Enterprises must protect sensitive data while enabling the appropriate individuals to access it.
Laws such as GDPR include data sovereignty provisions that may create requirements to move personal data from one cloud or region to another.
Securing data for development and testing purposes must preserve realism and referential integrity of data.
Finally, any tooling or processes implemented must work across heterogeneous cloud environments.
Let’s apply this to a real-world scenario. Say you’re a global financial service company building a new mobile banking app. Your application could be made up of multiple components spread out over AWS and Azure, each with its own data sources, including membership information, loan product data, and account data.
First, teams will need to identify the sensitive information, such as transaction data and social security numbers, that are distributed across multiple non-prod copies in multiple clouds. Then you'd need to secure that data in a way that is preserves the usability of the data. This process will need to be consistent across both Azure and AWS and repeatable and fast, so the release process isn't disrupted.
Moreover, teams will need to manage that data in accordance with various laws, rules, and regulations by country. This may include the need to move non-production data for the app from one location to another, based on data sovereignty requirements specific to multiple regulations.
While encryption is recognized as a common and familiar method to safeguard sensitive data, it’s not an effective technique when it comes to protecting sensitive information flowing out of downstream environments for development, testing, reporting, and analytics.
Companies need to address this challenge by combining modern security practices, like data masking, with the ability to move data quickly across the organization. Data masking replaces real data with fictitious but realistic data that is valuable to testers, developers, and data scientists, whereas encrypted data may not be usable or valuable to those same teams.
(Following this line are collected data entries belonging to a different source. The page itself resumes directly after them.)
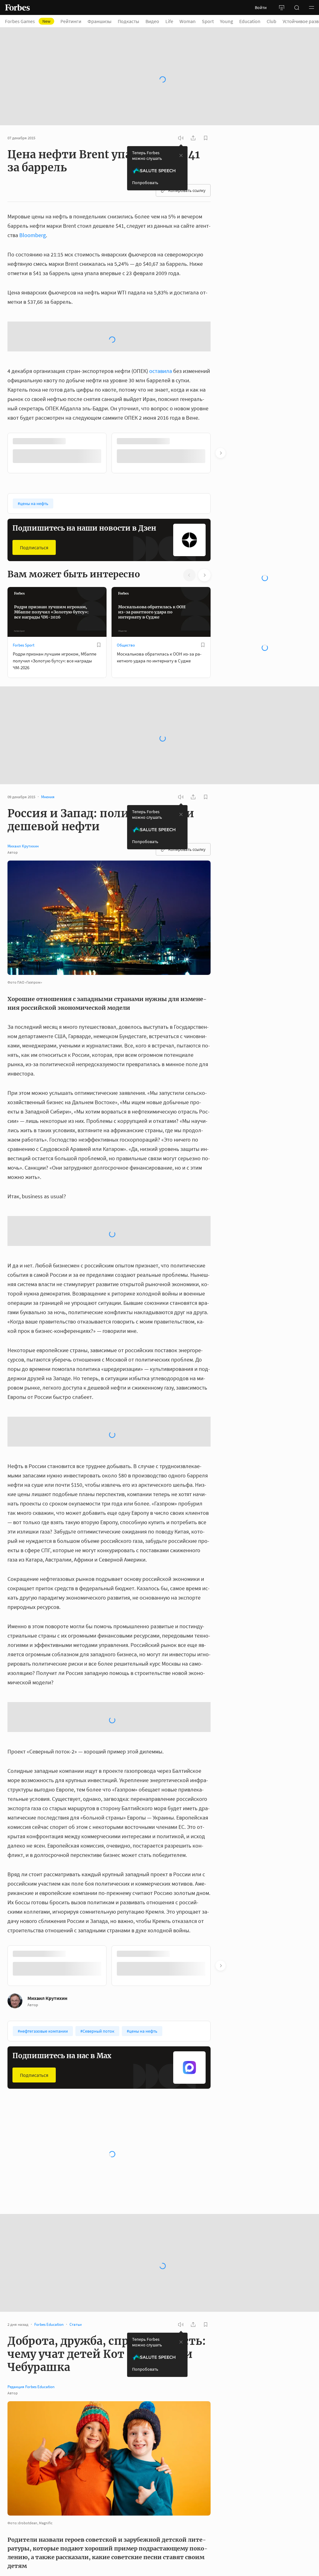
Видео (152, 21)
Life (169, 21)
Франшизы (100, 21)
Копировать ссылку (187, 173)
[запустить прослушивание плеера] (181, 121)
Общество (126, 578)
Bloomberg (32, 218)
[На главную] (17, 7)
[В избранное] (99, 578)
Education (249, 21)
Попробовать (145, 165)
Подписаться (34, 480)
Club (271, 21)
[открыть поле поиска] (297, 7)
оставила (160, 304)
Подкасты (128, 21)
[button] (312, 7)
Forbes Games (27, 21)
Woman (187, 21)
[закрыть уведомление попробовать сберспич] (181, 138)
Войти (261, 7)
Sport (208, 21)
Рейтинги (70, 21)
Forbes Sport (23, 578)
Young (226, 21)
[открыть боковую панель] (282, 7)
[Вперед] (221, 386)
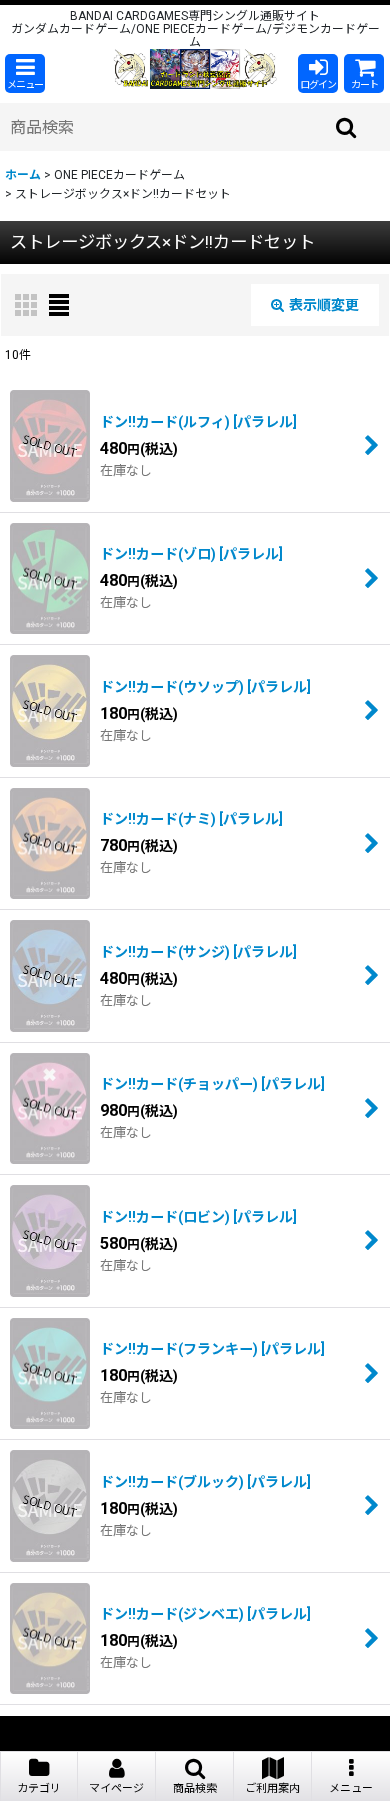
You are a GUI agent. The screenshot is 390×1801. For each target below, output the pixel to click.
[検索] (347, 127)
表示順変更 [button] (324, 305)
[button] (25, 73)
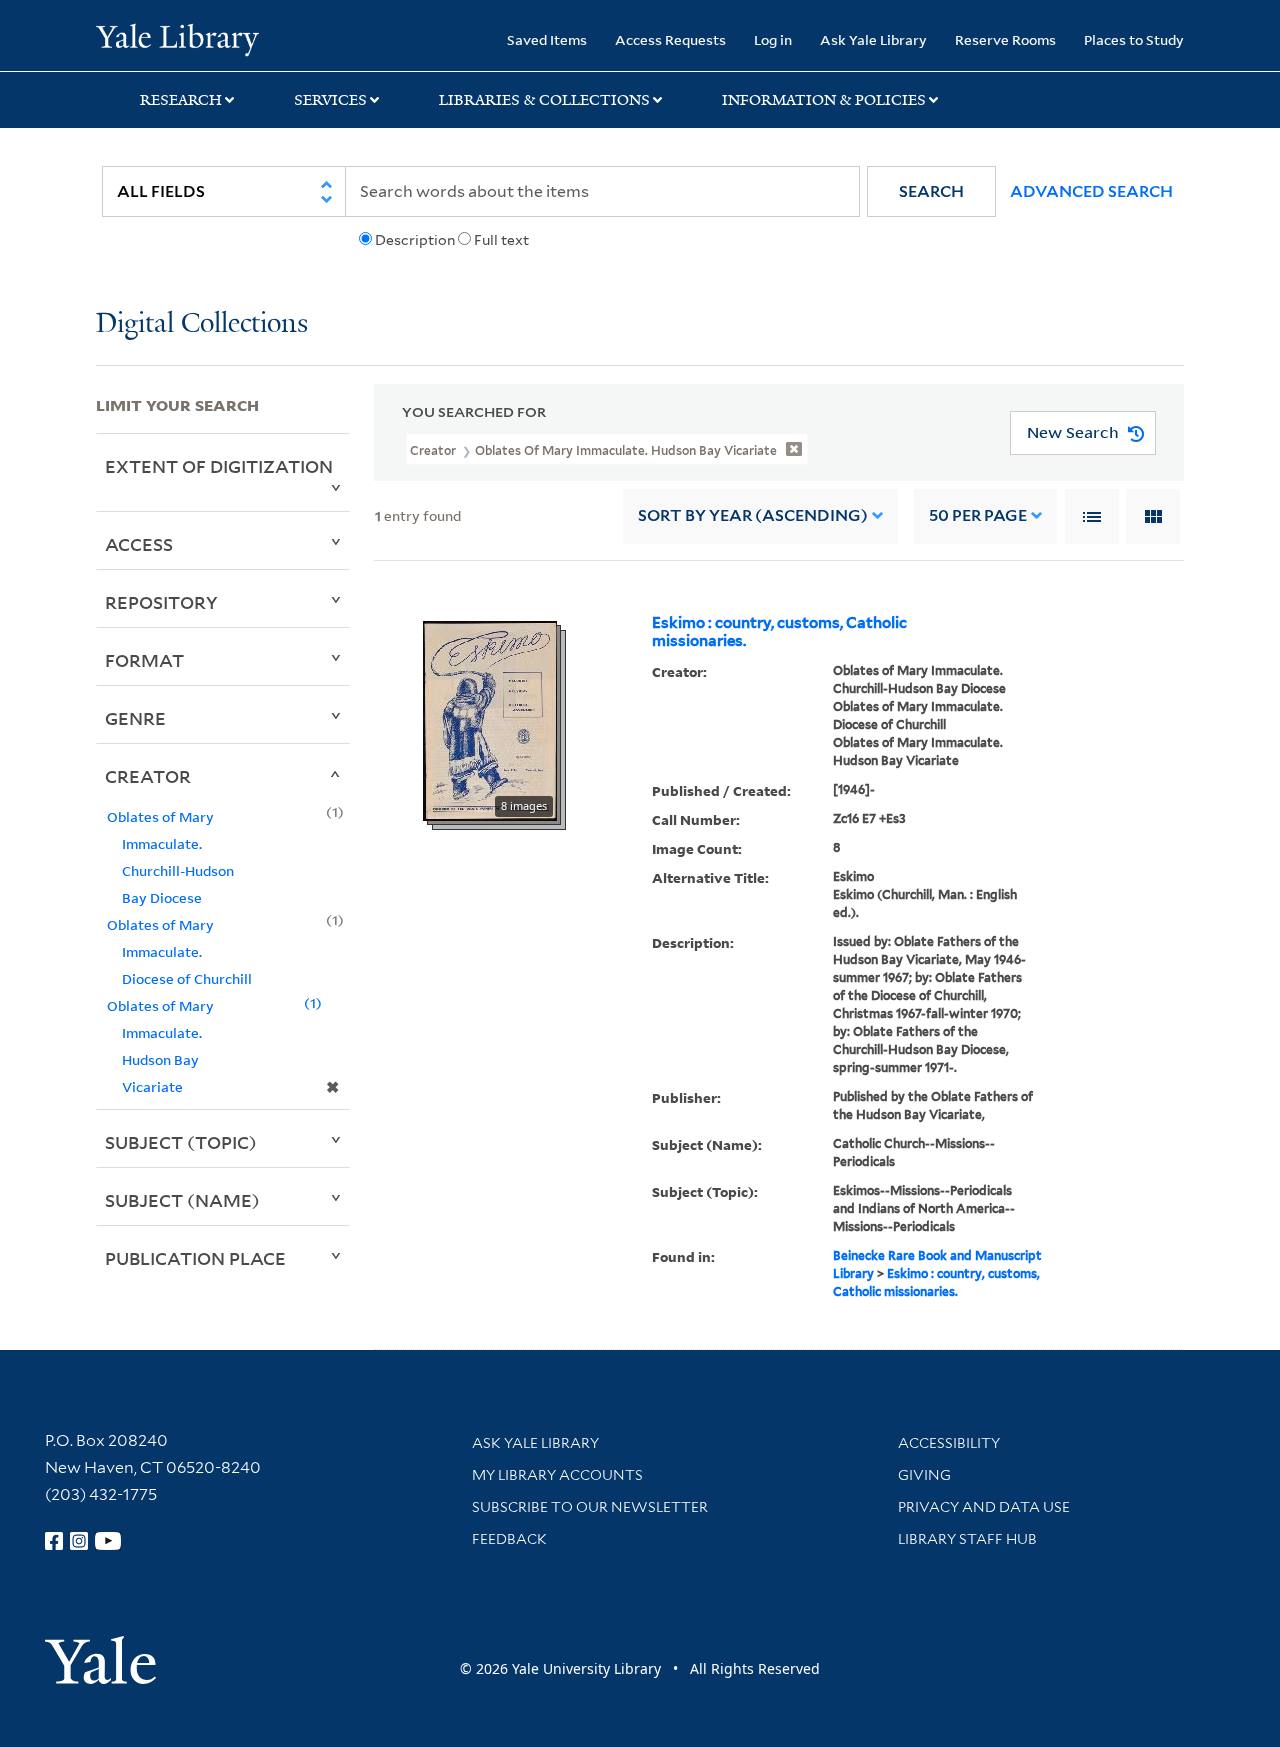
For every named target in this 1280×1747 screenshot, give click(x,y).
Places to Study (1134, 39)
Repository (161, 602)
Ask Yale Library (873, 39)
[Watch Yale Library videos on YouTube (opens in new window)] (108, 1541)
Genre (135, 718)
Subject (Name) (182, 1200)
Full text (501, 240)
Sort (753, 515)
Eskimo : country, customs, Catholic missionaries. (779, 632)
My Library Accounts (557, 1475)
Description (415, 240)
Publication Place (195, 1258)
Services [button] (330, 100)
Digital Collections (202, 324)
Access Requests (670, 39)
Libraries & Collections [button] (544, 100)
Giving (924, 1475)
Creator (148, 776)
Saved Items (547, 39)
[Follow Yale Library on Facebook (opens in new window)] (54, 1541)
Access (139, 544)
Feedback (509, 1539)
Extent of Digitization (219, 466)
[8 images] (490, 719)
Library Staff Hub (967, 1539)
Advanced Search (1091, 191)
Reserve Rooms (1005, 39)
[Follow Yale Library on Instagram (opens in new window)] (79, 1541)
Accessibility (949, 1443)
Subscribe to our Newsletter (590, 1507)
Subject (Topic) (181, 1142)
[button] (931, 191)
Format (144, 660)
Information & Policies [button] (824, 100)
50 (978, 515)
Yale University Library (177, 38)
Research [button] (181, 100)
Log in (773, 39)
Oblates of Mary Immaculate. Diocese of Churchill (179, 951)
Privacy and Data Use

When data is masked, it has “no value” to a hacker and a compromise is typically a non-event because the masked data is not real. Moreover, masking brings non-production environments that hold most of an enterprises’ sensitive data into compliance with privacy laws such as GDPR, CCPA, CPRA, and HIPAA.
Global business leaders are waking up to the paradox of having to ensure data flow in a highly regulated world. Failure to comply can mean millions - if not billions - and failure to innovate can mean bankruptcy. You run the risk of losing customer trust and confidence, brand quality and reputation, as well as the speed required to move fast in today’s ever-changing world. Adopting a data platform that works across multiple cloud providers, identifies sensitive data, and automatically masks that information are important aspects of leveraging the unique capabilities of the multi-cloud, ultimately helping you achieve compliance across heavily regulated industries while mitigating data risk in a way that unlocks innovation.